The Boy wavers between wanting to cuddle her and being tired of her wanting to play with HIS stuff. He told me that he would like to keep her, but every night when she goes home he happily gets out the toys he has to keep in his room while she is here. This has been good for him, and for me. We will miss her when she goes to her other daycare situation in September. I am hoping that her Mom and I will be able to get together often now that we are living in the same city again.
Hmm ... I'm still waiting for the UPS guy to get here. (I guess it could be a UPS gal, so maybe UPS person would be the better choice of words.) Waiting sucks! I know that it's still early in the day but ... I want it NOW! Oh, and I know that I won't be able to do anything with it yet, because knitting with a wide awake baby isn't something I want to try to do. But at least it would be here in case she goes to sleep or something.
Writing takes a lot longer when you have little children wanting attention. LOL I've been writing this entry for almost an hour now. I stopped to feed our Sweet little Girl. (She didn't eat much because she wanted to blow bubbles in her food. Then she bumped her head on the table. I stopped to cuddle her and try to get her to drink some milk. She was more interested in what Aidan was doing than anything. (She didn't even want to be held for more than a minute.) Aidan needed to go to the potty, but didn't make it so we had to change his pull up. And I often stop typing just to look around and see where they are. Right now they are sitting on the kitchen floor looking at each other and clapping their hands.

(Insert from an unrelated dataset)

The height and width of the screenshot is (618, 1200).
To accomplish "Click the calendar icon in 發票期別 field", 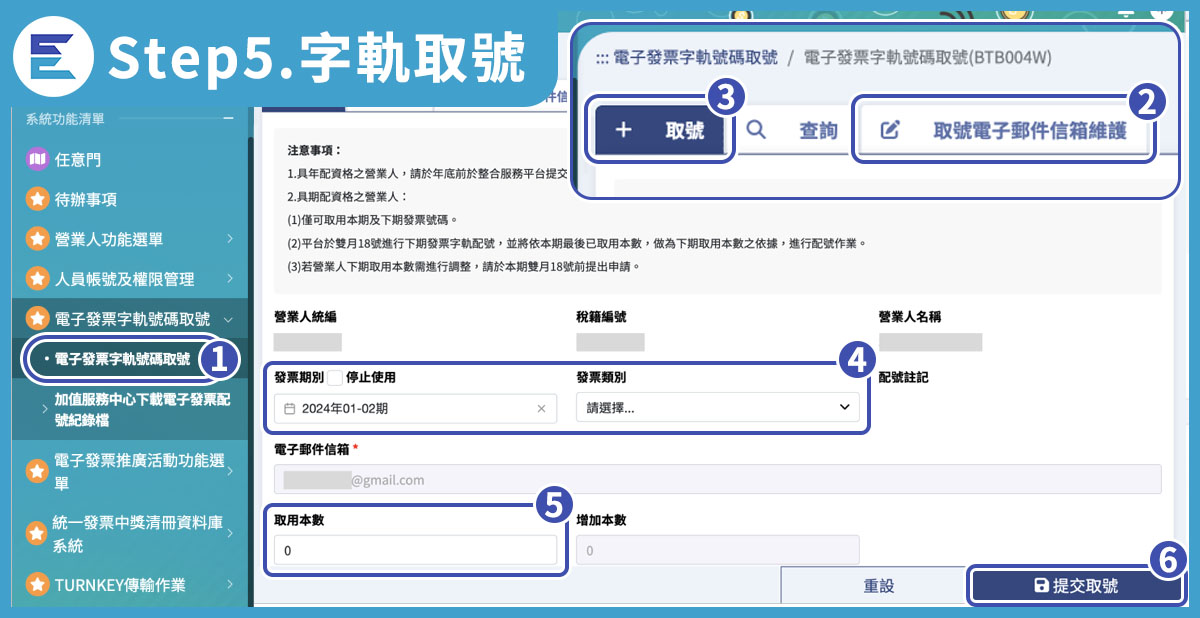I will [x=290, y=408].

Will the UPS person EVER get here! (sigh) Maybe I'd better stop writing now and find something else to keep me busy. I HATE waiting!
Saturday, May 19, 2007
I got a notice just hours after making the order that it had already been shipped! Maybe it will be here before the shower after all. I doubt I'll have time to get one for the jumpers finished before the shower, but I'd like to show Snowanna the yarn I chose anyway. The only thing I need to get, that I couldn't order from Lion Brand, are the buttons. I need 4 for each jumper. They need to be 3/4 inch buttons, but I'm not sure what color they should be. I went ahead with the Spring colors magic stripe yarn. Maybe I should keep it on the safe side and go with white buttons. But pink or green would be fun. What do you think? I'll have to get to a store to get them soon after I get the yarn, so I don't forget them. LOL
Tuesday, May 15, 2007
This is the Purple, I hope you can see the colors better than they look on my computer right now. It has purple, gray and white and blue stripes.

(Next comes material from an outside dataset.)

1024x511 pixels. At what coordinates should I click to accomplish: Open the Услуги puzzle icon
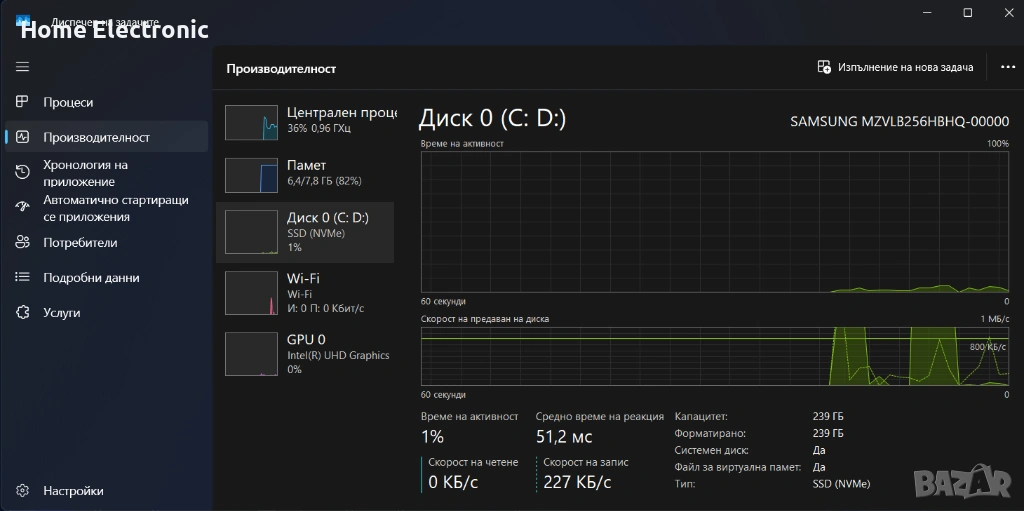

This is the Spring colors selection. It has orange, gray and white, green and "hot" pink stripes. I'm leaning toward this one, but I'm not really sure I like the purple one too.

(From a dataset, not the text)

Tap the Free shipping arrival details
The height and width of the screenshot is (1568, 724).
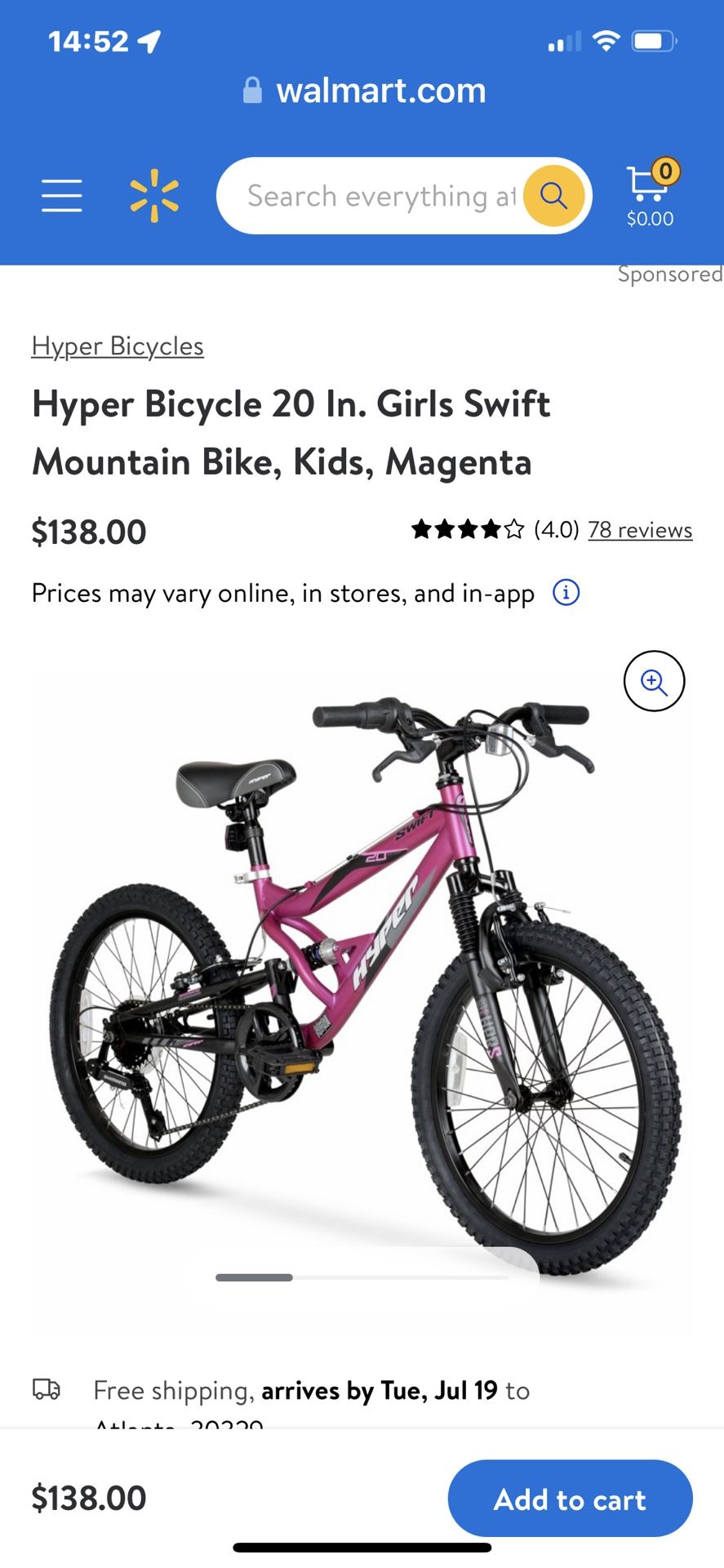click(312, 1390)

I was going to post a picture from the pattern, but for some reason I can't copy it from Adobe Reader. Oh well.
I was going to order the yarn from Lion Brand Yarn On-line, but Snowanna is going to be having a baby shower on June 2nd, so I'd probably better go find the yarn at a store here in town. I have a list of stores that stock Lion brand yarn so I'll call around and see if any of them have it in stock. If not I guess I'll just have to order it and get something else for the shower. Maybe some tights and a little blouse or something to go with the jumper when it's finished.
Thursday, May 10, 2007
Happy Birthday Christopher, I hope that your day has been and will continue to be special you deserve it.
Lately I've been more aware of how small our problems really are. I have two friends who are in the middle of ending important relationships, and two of my favorite bloggers, who happen to be married to each other, have announced that they are getting divorced. I wish I could do something, give them some advice or sympathy or something. But there really isn't anything anyone can do except for being around for them if they need a friend. I hope my friends know that I'm here, I'll listen, I'll help in anyway I can, I just need to know what I can do.
I think in a way I'm feeling a little guilty or something because my relationship is still on good standing while theirs isn't. I know it isn't a rational feeling, I know that they wouldn't want me to be going through what they are. But I'm still a bit reluctant to talk about my marriage with them, or blog about it here because they read might read it and feel sad. Silly I know, but do you understand why I might feel like this?
Tuesday, May 08, 2007
Normally that wouldn't have been so bad, but today I'm tired because The Boy took a nap yesterday and then stayed up until 2:30 AM fussing. I also have a head ache, probably because it's that time of the month, or because I only had four and a half hours of sleep last night, or maybe both. Anyway, I could have handled making lunch after Sweet Little Girl was sleeping, but for some reason they didn't really want to wait. I got it taken care of, and she is sleeping right now, so I guess I had enough energy after all.
Maybe I'm just grumpy today and all this is really just a symptom of my grouchiness.